Gas-phase synthesis and crystal growth experiments per definition require a net deposition of species from the vapor to the solid phase. This means that gas-phase synthesis typically poses additional technical challenges compared to many other in situ or operando gas-phase experiments (such as in References 8 and 9)—essentially, gas species and reaction conditions are chosen to favor deposition, which means that contamination must always be addressed. In a closed-cell gas holder, deposition could occur within the gas cell and gas lines, making it difficult to fully remove a species and change to another gas. Open-cell configurations typically benefit from increased pumping capacity and reduced flow limitations (waste gas does not need to be removed via narrow lines); however, deposition can occur on other components in the polepiece area and other parts of the microscope. Despite these challenges, continuous technical developments have enabled a rapidly expanding range of gas-phase synthesis experiments.

In this article, the background and latest development in gas-phase synthesis of materials in environmental and in situ TEM will be discussed. The focus will be on the synthesis of novel nanocrystals, which are inherently well-suited to ETEM investigation due to their nanoscale dimensions. The most well-studied categories of nanostructures are one-dimensional (1D) structures promoted by a metal catalyst (carbon-based and semiconducting nanotubes, nanofibers, and nanowires). These will be discussed in Sections “Catalytic synthesis of 1D carbon nanostructures” and “Growth of semiconductor nanowires.”  These are followed by shorter discussions of nanocrystals formed by gas–solid transformations, and epitaxial growth of nanocrystals on crystalline and 2D substrates.

Catalytic synthesis of 1D carbon nanostructures

Some of the most well-studied types of nanostructures synthesized using gas-phase electron microscopy are carbon nanotubes (CNTs) and related carbon nanostructures (Figure 1). Interest in CNTs soared after their discovery in 199110 owing to their unique and unprecedented electrical and mechanical properties. Some of the earliest in situ investigations were reported just over a decade later, giving direct visualization of the growth process of single and multi-walled CNTs11,12 and insight into the effect of environment on growth kinetics.13 CNTs are most commonly (and controllably) synthesized using a catalyst (most often Fe, Co or Ni, although other metals are also used), which is exposed to a gas species such as methane, propylene, acetylene, or ethylene. Nucleation of the carbon-based structure at the catalyst surface initiates the CNT formation, and continuous growth occurs so long as the gas species remains.

Figure 1
figure 1

Carbon nanotube (CNT) growth studied in situ. (a) Formation of a CNT from a Pt catalyst. Reprinted with permission from Reference 38. © 2022 American Chemical Society. (b) CNT growth from a Co-based catalyst. Reprinted with permission from Reference 32. © 2020 American Chemical Society. (c) Growth of a multi-walled CNT from a Co-W–C particle. Reprinted from Reference 40 under Creative Commons CC BY license. (d) Early-stage formation of a carbon cap on Co nanoparticle catalyst. Reprinted from Reference 37 under Creative Commons CC BY license.

Stored data:
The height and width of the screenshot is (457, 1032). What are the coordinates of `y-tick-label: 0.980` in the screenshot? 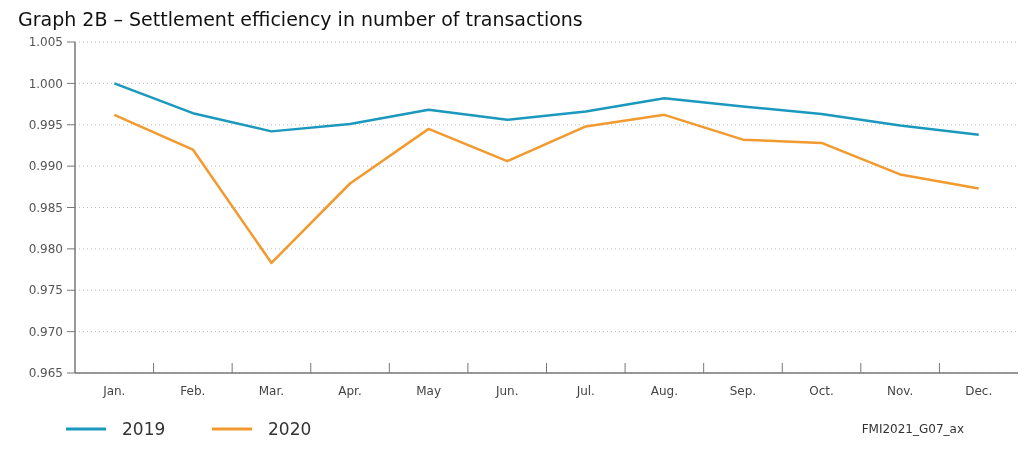 It's located at (46, 250).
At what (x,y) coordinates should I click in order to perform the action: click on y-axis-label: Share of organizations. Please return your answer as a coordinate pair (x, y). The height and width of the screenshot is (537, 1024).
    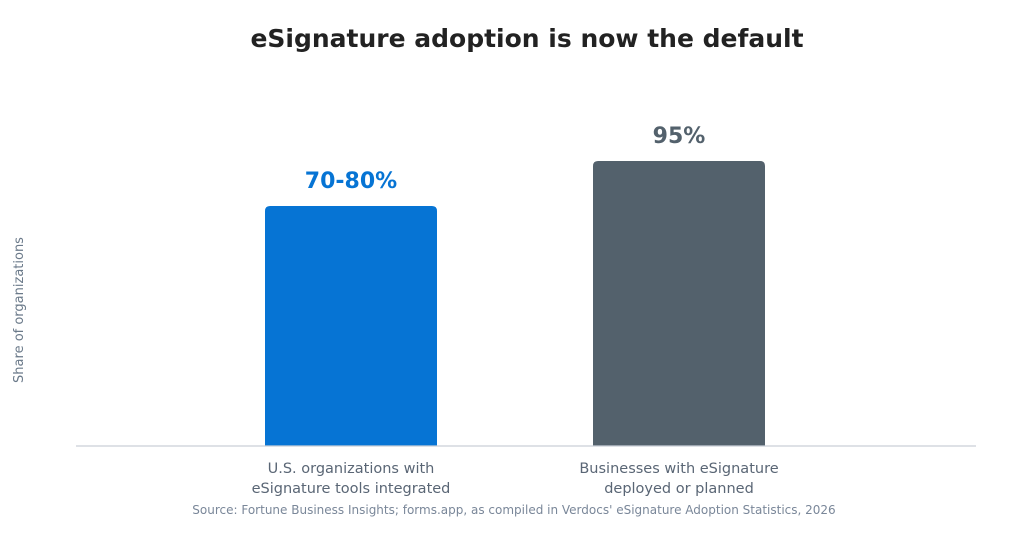
    Looking at the image, I should click on (20, 310).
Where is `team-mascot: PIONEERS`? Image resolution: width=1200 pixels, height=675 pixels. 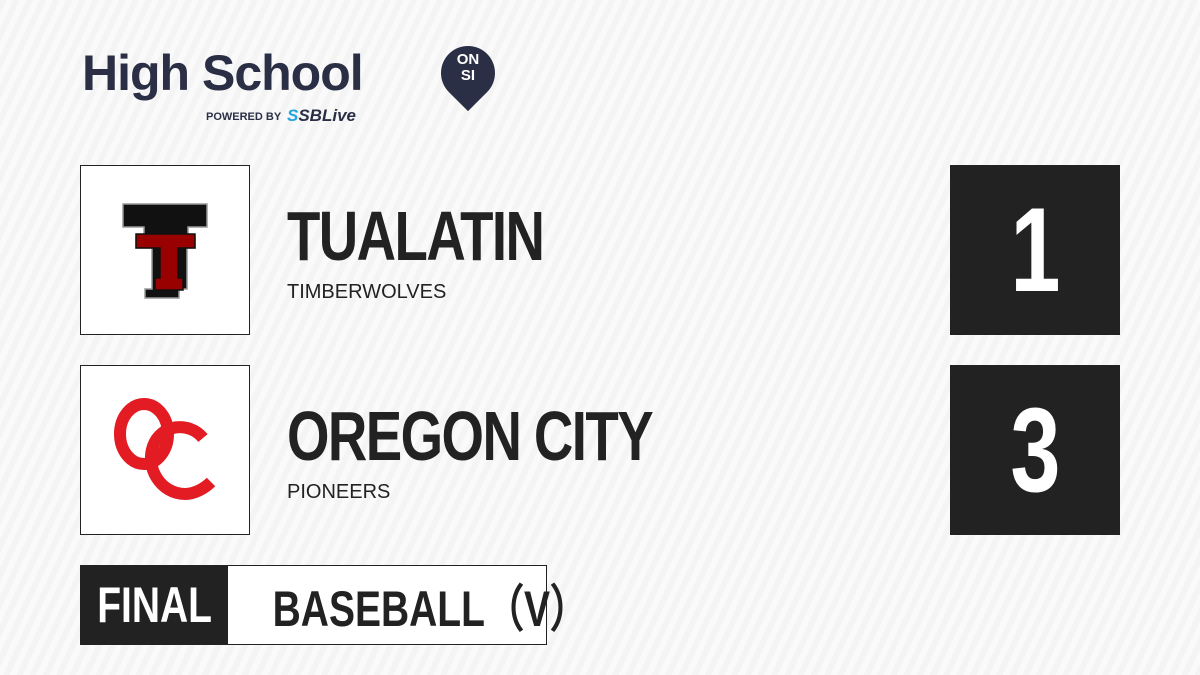
team-mascot: PIONEERS is located at coordinates (339, 492).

Problems and tasks:
A: Rewrite the carbon nanotube passage between "Carbon nanotube (CNT)" and "37 under Creative Commons CC BY license.", inclusive, substituting "ACS" for "American Chemical Society".
B: Reproduce the records between the lines holding "At what (x,y)" and "Looking at the", inclusive, leaving out the pictures.
The text and the records were taken from separate sources.

Answer set:
A:
Carbon nanotube (CNT) growth studied in situ. (a) Formation of a CNT from a Pt catalyst. Reprinted with permission from Reference 38. © 2022 ACS. (b) CNT growth from a Co-based catalyst. Reprinted with permission from Reference 32. © 2020 ACS. (c) Growth of a multi-walled CNT from a Co-W–C particle. Reprinted from Reference 40 under Creative Commons CC BY license. (d) Early-stage formation of a carbon cap on Co nanoparticle catalyst. Reprinted from Reference 37 under Creative Commons CC BY license.

B:
At what (x,y) coordinates should I click in order to perform the action: click on y-axis-label: Share of organizations. Please return your answer as a coordinate pair (x, y). The height and width of the screenshot is (537, 1024).
    Looking at the image, I should click on (20, 310).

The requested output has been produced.